Die Frage kam von Blau.

»Wozu sind Sie denn sonst gekommen?«

Einige lachten, und einige fluchten. Die Spannungen waren weg.

»Viel Spaß«, sagte ich.

Einer fragte: »Und wo werden Sie sein?«

Ich sagte mit hörbarem Bedauern: »Ich sehe vom Boden aus zu.«

Ich schwieg. »Wenn es irgend geht, liefern Sie uns keinen zwingenden Grund für eine Untersuchung. Es steht keine Untersuchung im Drehbuch. Kreuzen Sie möglichst nicht. Okay?«

Ich ging durch den verlassenen Waageraum nach draußen, der an einem echten Renntag von Funktionären und Trainern gewimmelt hätte, und sah einen Augenblick zu, wie die hilfsbereiten Leute von Huntingdon in Scharen eintrafen, alle für den Rennbahnbesuch gekleidet und beeindruckend viele auch mit Ferngläsern ausgerüstet. Ed, sah ich, hatte gute Arbeit geleistet.

Einer vom Aufnahmestab kam und drückte mir einen, wie er sagte, dringenden Brief in die Hand. Ich dankte ihm flüchtig, und er war fort, ehe ich den Umschlag geöffnet hatte.

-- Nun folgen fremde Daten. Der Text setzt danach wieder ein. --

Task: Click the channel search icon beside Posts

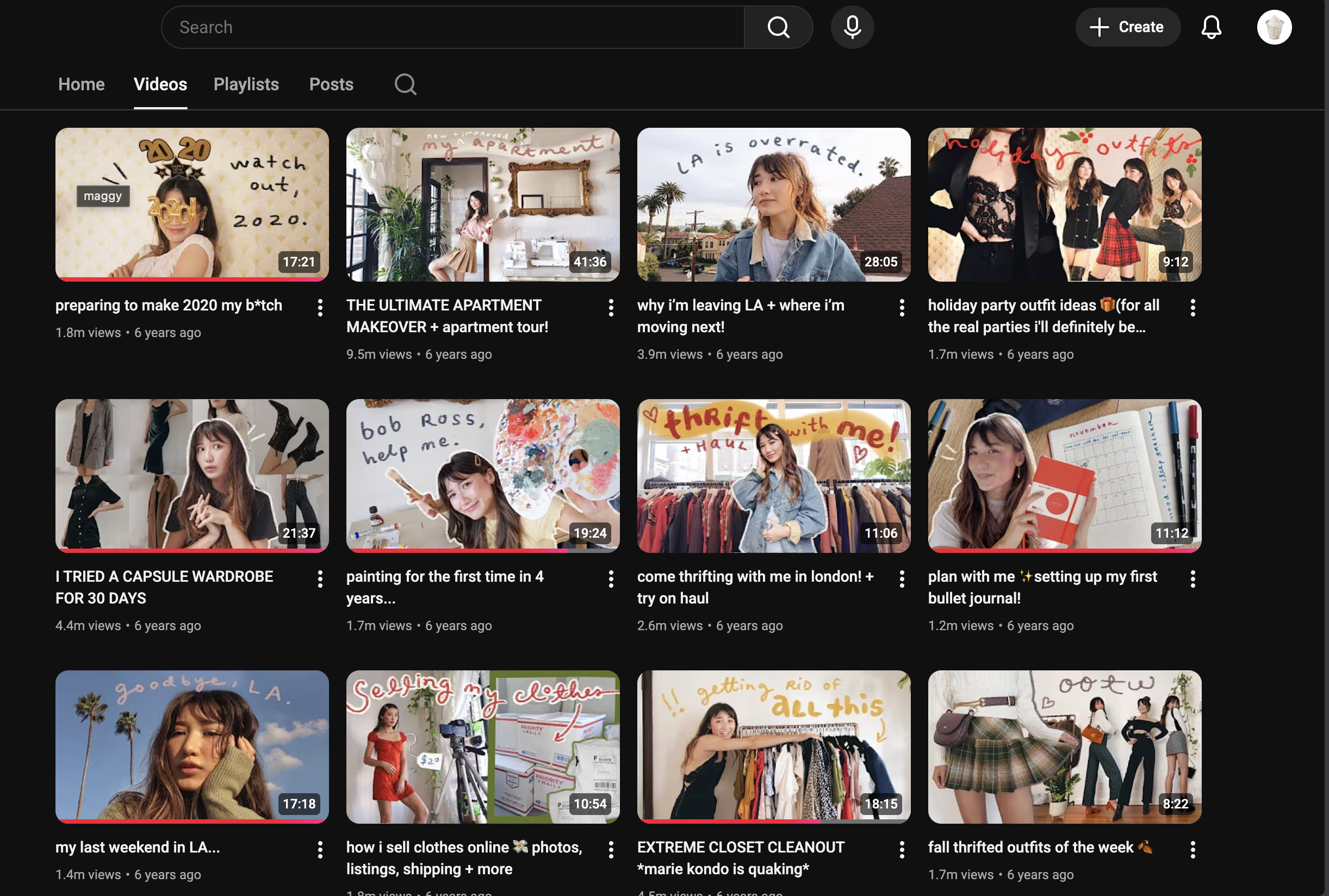Action: (405, 84)
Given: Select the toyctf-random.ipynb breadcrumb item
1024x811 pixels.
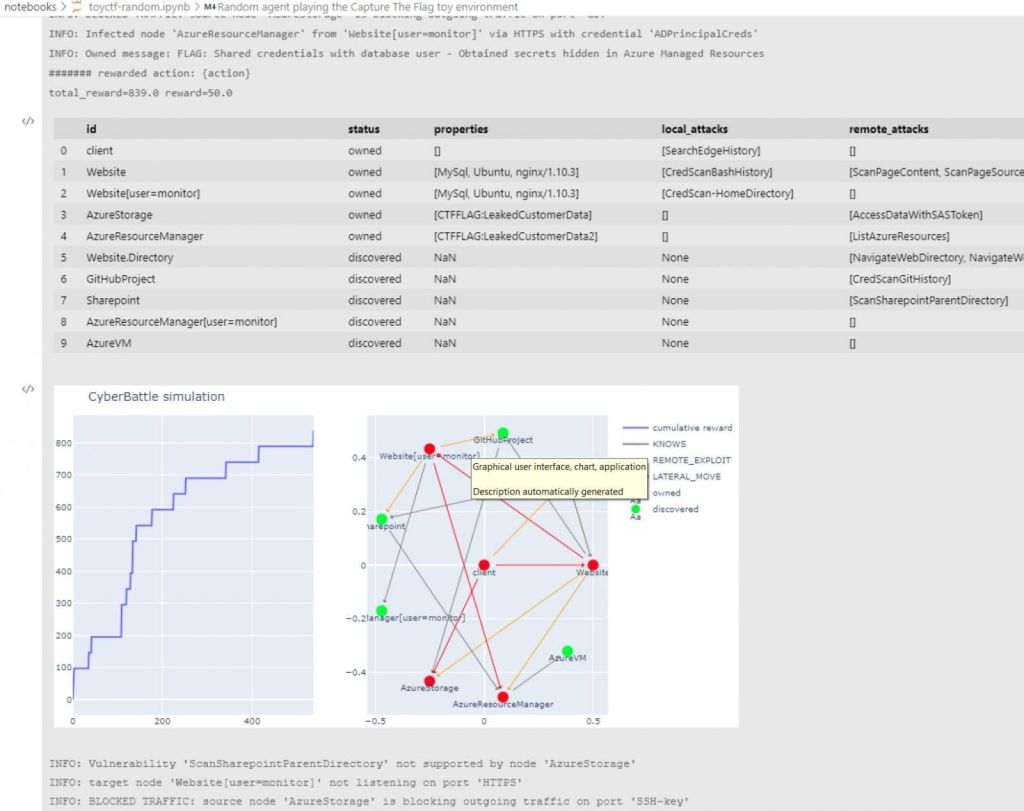Looking at the screenshot, I should pos(139,6).
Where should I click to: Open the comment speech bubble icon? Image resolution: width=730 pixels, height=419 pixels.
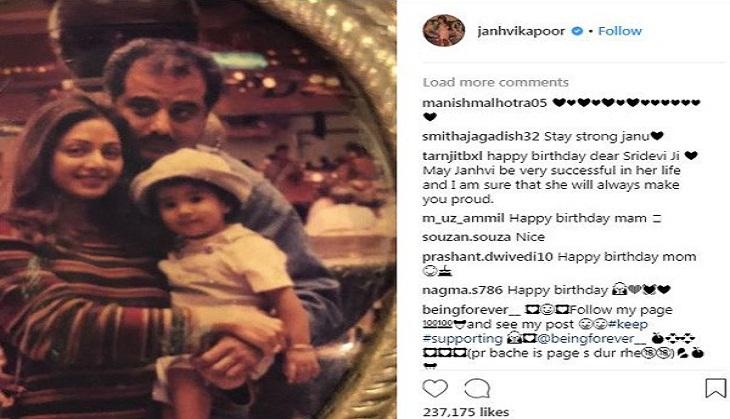click(477, 388)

Ich faltete das inliegende Blatt Papier auseinander und las:

Lassen Sie den Film sein, sonst werden Sie noch heute erstochen.

Zu liebenswürdig.

Es sah aus wie ein Computerausdruck auf anonymem weißem Büropapier.

O’Hara erschien, um ein paar Einzelheiten mit mir zu besprechen, und fragte, was los sei. »Was machen Sie für ein Gesicht?«

Ich zeigte ihm die Nachricht. »Es ist nicht meine erste Morddrohung«, hob ich hervor.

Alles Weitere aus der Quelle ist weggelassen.